Albert Francis Charles Augustus Emmanuel of Saxe-Coburg-Gotha was born on 26 August 1819 at Schloss Rosenau, in Bavaria, the younger son of the duke of Saxe-Coburg-Gotha. When he was seven, his father divorced his mother on grounds of adultery, and she was sent to live in Switzerland and forbidden to see her children. Albert was educated at Bonn University. In 1840, he married his cousin, Queen Victoria. The marriage was unpopular in some quarters, and parliament resisted granting Albert what his wife regarded as a suitable allowance.
Albert’s role as advisor to his wife came into full force after the death of Lord Melbourne, the prime minister, who had exerted a strong paternal influence over Victoria, and Albert began to act as the queen’s private secretary. He encouraged in his wife a greater interest in social welfare and invited Lord Shaftesbury, the driving force behind successive factory acts, to Buckingham Palace to discuss the matter of child labour. His constitutional position was a difficult one, and although he exercised his influence with tact and intelligence, he never enjoyed great public popularity during Victoria’s reign. It wasn’t until 1857 that he was formally recognised by the nation and awarded the title ‘prince consort’.
Albert took an active interest in the arts, science, trade and industry. He masterminded the Great Exhibition of 1851, with a view to celebrating the great advances of the British industrial age and the expansion of the empire. He used the profits to help to establish the South Kensington museums complex in London.

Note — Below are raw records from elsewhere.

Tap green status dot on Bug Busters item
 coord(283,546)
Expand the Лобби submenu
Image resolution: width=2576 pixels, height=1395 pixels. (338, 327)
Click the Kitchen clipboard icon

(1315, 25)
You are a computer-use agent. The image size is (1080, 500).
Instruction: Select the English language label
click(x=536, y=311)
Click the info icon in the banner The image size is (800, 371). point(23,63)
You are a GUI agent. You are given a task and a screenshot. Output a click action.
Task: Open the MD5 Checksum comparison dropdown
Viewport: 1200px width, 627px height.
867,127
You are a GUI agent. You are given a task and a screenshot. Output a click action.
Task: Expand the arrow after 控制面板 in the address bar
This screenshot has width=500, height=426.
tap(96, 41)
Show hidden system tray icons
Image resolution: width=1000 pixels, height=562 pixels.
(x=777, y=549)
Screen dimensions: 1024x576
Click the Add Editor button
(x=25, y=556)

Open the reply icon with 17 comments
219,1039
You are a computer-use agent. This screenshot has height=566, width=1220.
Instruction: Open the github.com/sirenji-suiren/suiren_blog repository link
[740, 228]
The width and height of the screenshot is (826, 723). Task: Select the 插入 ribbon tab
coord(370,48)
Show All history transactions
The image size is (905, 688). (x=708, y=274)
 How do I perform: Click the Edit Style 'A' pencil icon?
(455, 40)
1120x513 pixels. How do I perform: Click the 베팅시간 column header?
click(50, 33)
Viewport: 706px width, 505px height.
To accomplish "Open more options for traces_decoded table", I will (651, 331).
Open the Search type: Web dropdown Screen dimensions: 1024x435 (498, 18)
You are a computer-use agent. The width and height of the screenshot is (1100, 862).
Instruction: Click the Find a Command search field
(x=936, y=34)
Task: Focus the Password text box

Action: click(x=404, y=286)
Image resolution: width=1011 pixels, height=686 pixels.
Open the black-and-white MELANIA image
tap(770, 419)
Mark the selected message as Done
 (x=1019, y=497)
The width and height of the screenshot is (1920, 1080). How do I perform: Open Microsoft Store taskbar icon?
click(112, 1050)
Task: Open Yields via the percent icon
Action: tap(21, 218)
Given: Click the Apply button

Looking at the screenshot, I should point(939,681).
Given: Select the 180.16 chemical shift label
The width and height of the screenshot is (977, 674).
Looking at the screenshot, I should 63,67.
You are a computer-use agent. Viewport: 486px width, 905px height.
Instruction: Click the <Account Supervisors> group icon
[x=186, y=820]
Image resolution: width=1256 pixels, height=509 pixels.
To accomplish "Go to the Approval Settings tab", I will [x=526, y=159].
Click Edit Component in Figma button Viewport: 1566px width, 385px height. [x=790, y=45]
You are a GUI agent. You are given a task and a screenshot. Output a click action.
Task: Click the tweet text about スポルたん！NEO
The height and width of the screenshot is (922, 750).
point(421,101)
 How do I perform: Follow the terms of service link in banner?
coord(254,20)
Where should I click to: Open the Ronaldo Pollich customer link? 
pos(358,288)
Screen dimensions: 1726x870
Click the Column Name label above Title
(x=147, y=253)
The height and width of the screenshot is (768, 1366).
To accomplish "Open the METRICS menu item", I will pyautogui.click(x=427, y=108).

In the autumn of 1861, Albert intervened in a diplomatic row between Britain and the United States and his influence probably helped to avert war between the two countries. When he died suddenly of typhoid on 14 December, Victoria was overwhelmed by grief and remained in mourning until the end of her life. She commissioned a number of monuments in his honour, including the Royal Albert Memorial in Kensington Gardens completed in 1876. Albert and Victoria had nine children, most of whom married into the other royal houses of Europe.